Copy each of the following records verbatim, reproducing every line without alteration.

==*==

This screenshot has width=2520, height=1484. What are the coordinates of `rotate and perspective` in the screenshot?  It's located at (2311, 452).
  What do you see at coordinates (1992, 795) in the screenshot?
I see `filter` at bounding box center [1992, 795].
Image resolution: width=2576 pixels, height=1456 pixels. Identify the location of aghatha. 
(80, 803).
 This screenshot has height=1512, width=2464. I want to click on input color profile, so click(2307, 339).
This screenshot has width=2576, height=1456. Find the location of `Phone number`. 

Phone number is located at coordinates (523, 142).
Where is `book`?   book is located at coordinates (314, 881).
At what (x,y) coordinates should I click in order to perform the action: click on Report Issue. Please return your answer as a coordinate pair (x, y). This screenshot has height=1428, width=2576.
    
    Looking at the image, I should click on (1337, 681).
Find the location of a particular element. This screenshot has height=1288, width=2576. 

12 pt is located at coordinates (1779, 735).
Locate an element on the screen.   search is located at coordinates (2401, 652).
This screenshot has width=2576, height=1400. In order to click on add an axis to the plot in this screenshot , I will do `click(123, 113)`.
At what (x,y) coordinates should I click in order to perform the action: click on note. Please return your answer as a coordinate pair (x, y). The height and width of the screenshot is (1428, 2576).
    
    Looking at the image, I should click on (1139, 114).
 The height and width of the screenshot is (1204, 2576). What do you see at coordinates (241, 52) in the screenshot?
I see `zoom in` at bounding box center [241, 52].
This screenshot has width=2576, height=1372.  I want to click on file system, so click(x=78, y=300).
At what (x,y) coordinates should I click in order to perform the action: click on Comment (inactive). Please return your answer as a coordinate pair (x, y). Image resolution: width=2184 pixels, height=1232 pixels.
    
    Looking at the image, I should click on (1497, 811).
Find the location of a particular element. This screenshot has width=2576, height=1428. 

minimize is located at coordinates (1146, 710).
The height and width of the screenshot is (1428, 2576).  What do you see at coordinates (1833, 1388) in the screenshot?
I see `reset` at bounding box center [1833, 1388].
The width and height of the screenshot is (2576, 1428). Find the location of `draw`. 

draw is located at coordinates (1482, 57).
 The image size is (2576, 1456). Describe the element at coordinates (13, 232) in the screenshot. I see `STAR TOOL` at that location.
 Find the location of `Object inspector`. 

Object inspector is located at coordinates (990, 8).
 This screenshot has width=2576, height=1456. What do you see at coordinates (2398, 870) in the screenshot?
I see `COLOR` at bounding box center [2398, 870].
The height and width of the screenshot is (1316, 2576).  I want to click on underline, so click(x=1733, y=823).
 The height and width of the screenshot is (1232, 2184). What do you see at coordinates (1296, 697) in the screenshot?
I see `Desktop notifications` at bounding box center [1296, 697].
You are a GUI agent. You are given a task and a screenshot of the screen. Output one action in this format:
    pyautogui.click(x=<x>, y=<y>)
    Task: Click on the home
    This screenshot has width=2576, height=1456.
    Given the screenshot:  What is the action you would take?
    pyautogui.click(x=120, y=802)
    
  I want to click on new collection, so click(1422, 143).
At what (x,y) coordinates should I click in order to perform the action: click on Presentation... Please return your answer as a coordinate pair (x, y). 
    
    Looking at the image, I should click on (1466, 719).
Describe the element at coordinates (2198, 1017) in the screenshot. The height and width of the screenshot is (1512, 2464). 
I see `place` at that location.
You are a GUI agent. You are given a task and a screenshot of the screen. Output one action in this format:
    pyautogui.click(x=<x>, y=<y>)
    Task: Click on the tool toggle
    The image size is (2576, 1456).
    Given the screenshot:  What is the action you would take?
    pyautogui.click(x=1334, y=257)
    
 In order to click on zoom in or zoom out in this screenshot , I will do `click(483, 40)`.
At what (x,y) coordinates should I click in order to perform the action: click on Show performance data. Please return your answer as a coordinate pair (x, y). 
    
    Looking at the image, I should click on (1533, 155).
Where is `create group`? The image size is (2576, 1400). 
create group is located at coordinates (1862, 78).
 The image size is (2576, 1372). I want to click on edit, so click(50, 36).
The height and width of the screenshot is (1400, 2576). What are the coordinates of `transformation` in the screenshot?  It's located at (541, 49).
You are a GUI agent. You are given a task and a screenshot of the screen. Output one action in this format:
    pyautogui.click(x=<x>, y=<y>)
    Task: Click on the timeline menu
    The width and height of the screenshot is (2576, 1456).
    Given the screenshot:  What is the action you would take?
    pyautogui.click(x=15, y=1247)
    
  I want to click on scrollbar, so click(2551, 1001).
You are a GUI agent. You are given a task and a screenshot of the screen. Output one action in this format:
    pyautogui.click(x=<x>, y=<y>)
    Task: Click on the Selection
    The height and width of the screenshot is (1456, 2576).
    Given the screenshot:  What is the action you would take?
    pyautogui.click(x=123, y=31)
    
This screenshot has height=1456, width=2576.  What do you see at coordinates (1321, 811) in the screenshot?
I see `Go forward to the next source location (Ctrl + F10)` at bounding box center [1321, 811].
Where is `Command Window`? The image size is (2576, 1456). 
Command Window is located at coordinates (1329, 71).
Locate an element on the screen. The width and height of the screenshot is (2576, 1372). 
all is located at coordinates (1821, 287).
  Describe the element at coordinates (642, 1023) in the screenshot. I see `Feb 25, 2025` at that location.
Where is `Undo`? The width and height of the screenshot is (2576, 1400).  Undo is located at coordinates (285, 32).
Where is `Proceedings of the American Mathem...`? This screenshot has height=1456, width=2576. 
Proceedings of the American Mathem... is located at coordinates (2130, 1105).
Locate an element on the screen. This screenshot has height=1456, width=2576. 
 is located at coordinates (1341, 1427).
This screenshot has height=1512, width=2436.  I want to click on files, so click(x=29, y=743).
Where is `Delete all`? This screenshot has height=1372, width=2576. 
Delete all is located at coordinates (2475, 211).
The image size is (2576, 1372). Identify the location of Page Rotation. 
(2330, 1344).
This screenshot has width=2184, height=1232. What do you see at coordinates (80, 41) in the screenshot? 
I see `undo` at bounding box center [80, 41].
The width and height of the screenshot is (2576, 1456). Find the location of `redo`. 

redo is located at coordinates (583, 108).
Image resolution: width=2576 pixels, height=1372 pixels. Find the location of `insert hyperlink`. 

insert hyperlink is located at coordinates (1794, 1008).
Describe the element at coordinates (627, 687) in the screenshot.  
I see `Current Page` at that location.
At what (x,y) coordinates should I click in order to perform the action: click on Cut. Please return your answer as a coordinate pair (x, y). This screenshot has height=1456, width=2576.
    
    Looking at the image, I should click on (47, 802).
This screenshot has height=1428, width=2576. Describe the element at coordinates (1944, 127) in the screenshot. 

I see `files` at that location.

==*==

**EXERCISE SOLUTION**
This screenshot has width=2520, height=1484. What are the coordinates of `rotate and perspective` in the screenshot?  It's located at (2311, 452).
  What do you see at coordinates (1992, 795) in the screenshot?
I see `filter` at bounding box center [1992, 795].
Image resolution: width=2576 pixels, height=1456 pixels. Identify the location of aghatha. 
(80, 803).
 This screenshot has height=1512, width=2464. I want to click on input color profile, so click(2307, 339).
This screenshot has width=2576, height=1456. Find the location of `Phone number`. 

Phone number is located at coordinates (523, 142).
Where is `book`?   book is located at coordinates (314, 881).
At what (x,y) coordinates should I click in order to perform the action: click on Report Issue. Please return your answer as a coordinate pair (x, y). This screenshot has height=1428, width=2576.
    
    Looking at the image, I should click on (1337, 681).
Find the location of a particular element. This screenshot has height=1288, width=2576. 

12 pt is located at coordinates (1779, 735).
Locate an element on the screen.   search is located at coordinates (2401, 652).
This screenshot has width=2576, height=1400. In order to click on add an axis to the plot in this screenshot , I will do `click(123, 113)`.
At what (x,y) coordinates should I click in order to perform the action: click on note. Please return your answer as a coordinate pair (x, y). The height and width of the screenshot is (1428, 2576).
    
    Looking at the image, I should click on (1139, 114).
 The height and width of the screenshot is (1204, 2576). What do you see at coordinates (241, 52) in the screenshot?
I see `zoom in` at bounding box center [241, 52].
This screenshot has width=2576, height=1372.  I want to click on file system, so click(x=78, y=300).
At what (x,y) coordinates should I click in order to perform the action: click on Comment (inactive). Please return your answer as a coordinate pair (x, y). Image resolution: width=2184 pixels, height=1232 pixels.
    
    Looking at the image, I should click on (1497, 811).
Find the location of a particular element. This screenshot has width=2576, height=1428. 

minimize is located at coordinates (1146, 710).
The height and width of the screenshot is (1428, 2576).  What do you see at coordinates (1833, 1388) in the screenshot?
I see `reset` at bounding box center [1833, 1388].
The width and height of the screenshot is (2576, 1428). Find the location of `draw`. 

draw is located at coordinates (1482, 57).
 The image size is (2576, 1456). Describe the element at coordinates (13, 232) in the screenshot. I see `STAR TOOL` at that location.
 Find the location of `Object inspector`. 

Object inspector is located at coordinates (990, 8).
 This screenshot has width=2576, height=1456. What do you see at coordinates (2398, 870) in the screenshot?
I see `COLOR` at bounding box center [2398, 870].
The height and width of the screenshot is (1316, 2576).  I want to click on underline, so click(x=1733, y=823).
 The height and width of the screenshot is (1232, 2184). What do you see at coordinates (1296, 697) in the screenshot?
I see `Desktop notifications` at bounding box center [1296, 697].
You are a GUI agent. You are given a task and a screenshot of the screen. Output one action in this format:
    pyautogui.click(x=<x>, y=<y>)
    Task: Click on the home
    This screenshot has width=2576, height=1456.
    Given the screenshot:  What is the action you would take?
    pyautogui.click(x=120, y=802)
    
  I want to click on new collection, so click(1422, 143).
At what (x,y) coordinates should I click in order to perform the action: click on Presentation... Please return your answer as a coordinate pair (x, y). 
    
    Looking at the image, I should click on (1466, 719).
Describe the element at coordinates (2198, 1017) in the screenshot. The height and width of the screenshot is (1512, 2464). 
I see `place` at that location.
You are a GUI agent. You are given a task and a screenshot of the screen. Output one action in this format:
    pyautogui.click(x=<x>, y=<y>)
    Task: Click on the tool toggle
    The image size is (2576, 1456).
    Given the screenshot:  What is the action you would take?
    pyautogui.click(x=1334, y=257)
    
 In order to click on zoom in or zoom out in this screenshot , I will do `click(483, 40)`.
At what (x,y) coordinates should I click in order to perform the action: click on Show performance data. Please return your answer as a coordinate pair (x, y). 
    
    Looking at the image, I should click on (1533, 155).
Where is `create group`? The image size is (2576, 1400). 
create group is located at coordinates (1862, 78).
 The image size is (2576, 1372). I want to click on edit, so click(50, 36).
The height and width of the screenshot is (1400, 2576). What are the coordinates of `transformation` in the screenshot?  It's located at (541, 49).
You are a GUI agent. You are given a task and a screenshot of the screen. Output one action in this format:
    pyautogui.click(x=<x>, y=<y>)
    Task: Click on the timeline menu
    The width and height of the screenshot is (2576, 1456).
    Given the screenshot:  What is the action you would take?
    pyautogui.click(x=15, y=1247)
    
  I want to click on scrollbar, so click(2551, 1001).
You are a GUI agent. You are given a task and a screenshot of the screen. Output one action in this format:
    pyautogui.click(x=<x>, y=<y>)
    Task: Click on the Selection
    The height and width of the screenshot is (1456, 2576).
    Given the screenshot:  What is the action you would take?
    pyautogui.click(x=123, y=31)
    
This screenshot has height=1456, width=2576.  What do you see at coordinates (1321, 811) in the screenshot?
I see `Go forward to the next source location (Ctrl + F10)` at bounding box center [1321, 811].
Where is `Command Window`? The image size is (2576, 1456). 
Command Window is located at coordinates (1329, 71).
Locate an element on the screen. The width and height of the screenshot is (2576, 1372). 
all is located at coordinates (1821, 287).
  Describe the element at coordinates (642, 1023) in the screenshot. I see `Feb 25, 2025` at that location.
Where is `Undo`? The width and height of the screenshot is (2576, 1400).  Undo is located at coordinates (285, 32).
Where is `Proceedings of the American Mathem...`? This screenshot has height=1456, width=2576. 
Proceedings of the American Mathem... is located at coordinates (2130, 1105).
Locate an element on the screen. This screenshot has height=1456, width=2576. 
 is located at coordinates (1341, 1427).
This screenshot has height=1512, width=2436.  I want to click on files, so click(x=29, y=743).
Where is `Delete all`? This screenshot has height=1372, width=2576. 
Delete all is located at coordinates (2475, 211).
The image size is (2576, 1372). Identify the location of Page Rotation. 
(2330, 1344).
This screenshot has width=2184, height=1232. What do you see at coordinates (80, 41) in the screenshot? 
I see `undo` at bounding box center [80, 41].
The width and height of the screenshot is (2576, 1456). Find the location of `redo`. 

redo is located at coordinates (583, 108).
Image resolution: width=2576 pixels, height=1372 pixels. Find the location of `insert hyperlink`. 

insert hyperlink is located at coordinates (1794, 1008).
Describe the element at coordinates (627, 687) in the screenshot.  
I see `Current Page` at that location.
At what (x,y) coordinates should I click in order to perform the action: click on Cut. Please return your answer as a coordinate pair (x, y). This screenshot has height=1456, width=2576.
    
    Looking at the image, I should click on (47, 802).
This screenshot has height=1428, width=2576. Describe the element at coordinates (1944, 127) in the screenshot. 

I see `files` at that location.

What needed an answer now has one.